Cream Cheese Pound Cake
• 1 stick of unsalted butter
@ room temperature
8 ounces cream cheese @ room temperature
3 cups sugar
• 1/2 teaspoon salt
• 2 teaspoons vanilla extract
• 6 large eggs
• 3 cups flour,
sifted & then measured [it does make a difference... sifted flour is fluffier than flour just out of the bag, so if you don't sift, you will add more flour than the recipe calls for - which is never a good thing... I measured and sifted it into a separate bowl with a pouring spout- which makes it easier when you are ready for it in the recipe]
1 teaspoon baking powder

• Preheat oven to 325ยบ F. Spray two 8.5 x 4.5 inch loaf pans with nonstick cooking spray.
• Beat butter and cream cheese together in a large bowl with an electric mixer until smooth and creamy. With mixer running [in my left hand], gradually add pre-measured*
sugar beating until pale and fluffy.[*kind of hard to measure and keep a hand-mixer running at the same time... if you can recruit help... AKA a roommate or husband :)... even better!] Beat in salt and vanilla.
• Add eggs one at a time, beating well after each one until it is fully incorporated into the mix. This is the last step you will need your mixer for...
• Sift flour again along with baking powder into batter. I used a colander/strainer to sift my flour since I do not own a sifter. This video on YouTube shows you how to do this. Using a large rubber spatula, fold the flour and baking powder into the batter until no traces of flour remain and batter is smooth.
• Divide the batter between the two loaf pans. Bake until tops are golden and slightly cracked and when a skewer inserted into the center comes out with only a few moist crumbs clinging to it, 60 - 75 mins.
• Transfer to a wire rack and let cool in pans for 10 minutes. Then turn cakes out of pans and let cool to room temperature on wire racks before serving

Cakes can be stored at room temperature for up to 3 days or frozen for one month.

I apologize for the lack of photos... but between not being able to control the focus, not being able to control exposure, using up entire batteries while taking only 40-60 photos [and not rechargeable ones, mind you]... and maybe a hint of laziness :)... I have decided to stop taking pictures of each step.
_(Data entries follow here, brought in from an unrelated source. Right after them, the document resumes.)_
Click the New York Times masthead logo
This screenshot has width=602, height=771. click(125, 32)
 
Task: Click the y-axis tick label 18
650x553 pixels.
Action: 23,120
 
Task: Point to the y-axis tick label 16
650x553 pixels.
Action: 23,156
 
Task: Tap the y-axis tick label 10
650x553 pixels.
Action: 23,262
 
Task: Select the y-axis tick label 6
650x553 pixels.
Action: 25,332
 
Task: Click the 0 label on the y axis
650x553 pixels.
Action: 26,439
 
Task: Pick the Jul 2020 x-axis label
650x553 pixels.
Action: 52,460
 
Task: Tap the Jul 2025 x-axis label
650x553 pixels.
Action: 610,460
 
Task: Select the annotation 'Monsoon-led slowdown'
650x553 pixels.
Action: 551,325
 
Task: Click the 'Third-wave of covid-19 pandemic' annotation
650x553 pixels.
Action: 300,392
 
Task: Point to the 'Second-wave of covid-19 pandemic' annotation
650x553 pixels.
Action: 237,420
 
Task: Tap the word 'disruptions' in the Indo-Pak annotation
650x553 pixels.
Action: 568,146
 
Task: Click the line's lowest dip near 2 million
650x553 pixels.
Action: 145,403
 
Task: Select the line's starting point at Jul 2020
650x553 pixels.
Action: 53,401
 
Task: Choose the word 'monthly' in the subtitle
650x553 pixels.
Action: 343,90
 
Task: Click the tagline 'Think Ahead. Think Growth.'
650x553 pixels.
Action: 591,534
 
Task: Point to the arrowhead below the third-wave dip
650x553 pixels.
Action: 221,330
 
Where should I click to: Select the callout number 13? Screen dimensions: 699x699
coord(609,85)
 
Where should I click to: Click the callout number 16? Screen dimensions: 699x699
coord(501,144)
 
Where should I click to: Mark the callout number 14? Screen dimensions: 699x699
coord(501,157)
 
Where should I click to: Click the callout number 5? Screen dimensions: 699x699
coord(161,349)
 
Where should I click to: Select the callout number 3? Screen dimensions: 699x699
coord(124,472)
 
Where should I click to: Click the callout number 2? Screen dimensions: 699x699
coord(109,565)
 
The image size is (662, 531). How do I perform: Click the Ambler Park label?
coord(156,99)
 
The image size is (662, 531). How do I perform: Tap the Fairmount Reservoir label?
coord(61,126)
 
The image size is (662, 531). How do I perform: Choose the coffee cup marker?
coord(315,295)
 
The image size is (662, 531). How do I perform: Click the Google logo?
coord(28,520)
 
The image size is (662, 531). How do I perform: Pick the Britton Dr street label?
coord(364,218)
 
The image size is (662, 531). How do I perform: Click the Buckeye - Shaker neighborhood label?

For now at least.

While I was waiting for the pound cakes to bake, I realized that I had some frozen strawberries and cherries in my freezer. So I decided to make up a recipe for some fruit sauce to go with - unfortunately I didn't document it very precisely, so the following recipe is my best guess...

Cherry Strawberry sauce
• 1 Tablespoon butter
• 3/4 cup frozen strawberries
• 3/4 cup frozen cherries
• 2 Tablespoons balsamic vinegar
• 3/4 cup sugar
• 1 Tablespoon water
• 1.5 teaspoons cornstarch

• Melt butter in a saucepan over medium heat. Once the butter is melted, add cherries and strawberries. [If you would prefer to use other berries, just make sure that you substitute using the same amount]
• Add balsamic vinegar. It sounds weird, but the vinegar really brings out the flavor of berries. Add the sugar and stir.
• Allow the mixture to come to a boil, stirring occasionally. I was hoping that the sugar alone would thicken the sauce, but it was taking it a while. So I went to my trusty friend - the Joy of Cooking - and found a recipe for a fruit sauce that added water and cornstarch at the end to thicken it.
• When your sauce has been boiling for about 3 or 4 minutes, mix the water and cornstarch in a small bowl until combined. Add the cornstarch mixture to your fruit sauce and stir until it starts to thicken... about one minute.
• Remove from heat and let cool slightly. Place into an open container until cooled completely.
• It is almost like a jam, so I served it over the pound cake cool or at room temperature and stored it in the refrigerator when not in use.